Work to be completed: From the Bilt Hamber Auto Wash review below, reproduce word for word the passage that opens with "Auto-wash is anti-corrosive" and closes with "to your water.".
--- Text extract ---
# Bilt Hamber Auto Wash Review



## Brian1612 (Apr 5, 2015)

*Product - Bilt Hamber Auto Wash *

So having used and reviewed the Nanolex Pure Shampoo only a few weeks ago, I thought I would try another Shampoo I have this wash. The shampoo in question is from Bilt Hamber, who also make a fantastic snow foam, this shampoo is called Auto Wash.

*Bilt Hamber describe the product as:*

_Bilt-Hamber auto-wash is a new technology, highly powerful, environmentally friendly vehicle shampoo, formulated and manufactured to allow you to effortlessly, gently and effectively clean your paintwork before waxing.

Auto-wash is anti-corrosive to bare steel too, ideal for owners of older vehicles which may have stone chips or exposed areas of mild steel. This is also an advantage in modern cars where the entrapment of corrosive elements carried by some detergents in folded seams accelerates the corrosion of modern vehicles. The highly-concentrated formula means that less is needed to add to your water.

Not only do you save money, but the added benefit of this is simple - there is less matter to remove from your paintwork prior to polishing. Our auto-wash will chamois off with ease to leave a perfectly clean body ready for further treatment. In fact, as a single shampoo can be carried out with just a single teaspoon, one wash will cost you less than 15p

Bilt-Hamber auto-wash uses powerful surfactants to create a high foam level. This simply means that particulate matter is lifted away from the paint, where it can be safely removed with reduced risk of scratching or damage to your car's paintwork. auto-wash is quite simply the best car shampoo out there.

Contains no colourants, waxes, perfumes or thickeners

Class-leading long-term protection on steel

Highly concentrated

Will chamois off with effortless ease

Gently lifts dirt away from older paintwork first

Up to 60 washes from one bottle_

*My opinion on Auto Wash*

Having been very impressed with the Nanolex Pure Shampoo I felt sure this wouldn't be as good but I was very wrong and see now why this has got such good reviews everywhere I have looked.
--- Given material ---
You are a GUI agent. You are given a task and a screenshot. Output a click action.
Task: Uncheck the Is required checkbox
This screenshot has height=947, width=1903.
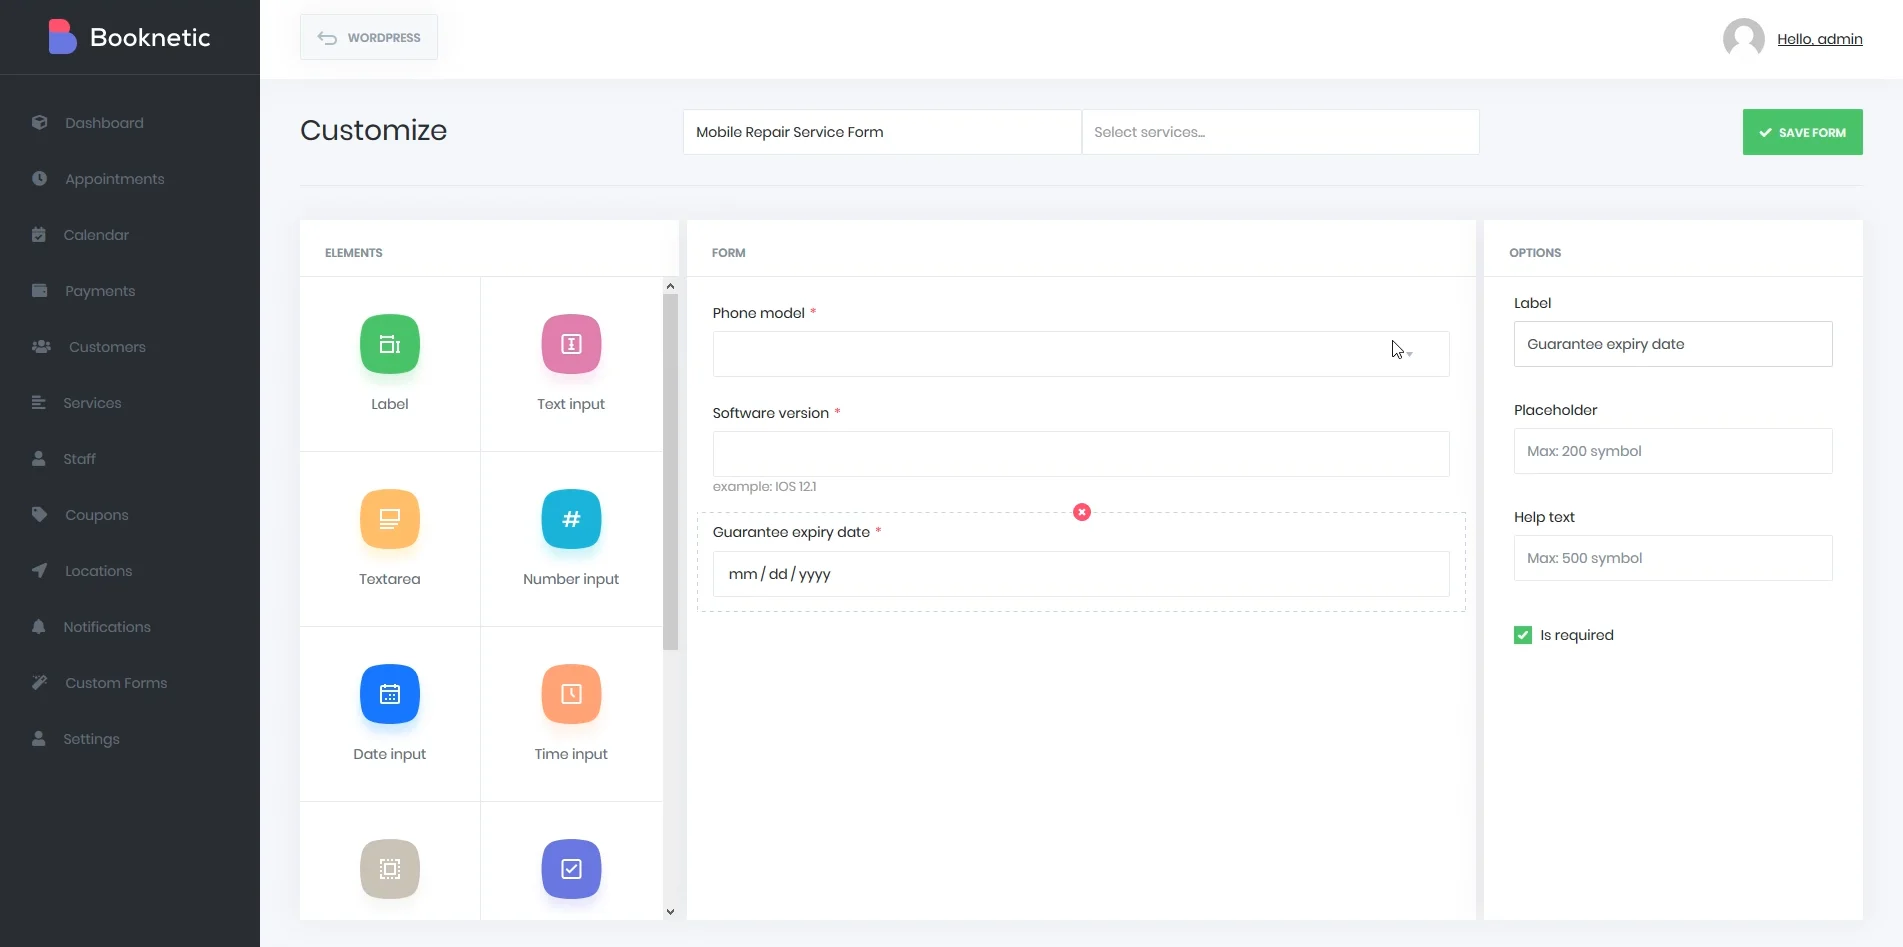coord(1522,634)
---
Result of this task:
Auto-wash is anti-corrosive to bare steel too, ideal for owners of older vehicles which may have stone chips or exposed areas of mild steel. This is also an advantage in modern cars where the entrapment of corrosive elements carried by some detergents in folded seams accelerates the corrosion of modern vehicles. The highly-concentrated formula means that less is needed to add to your water.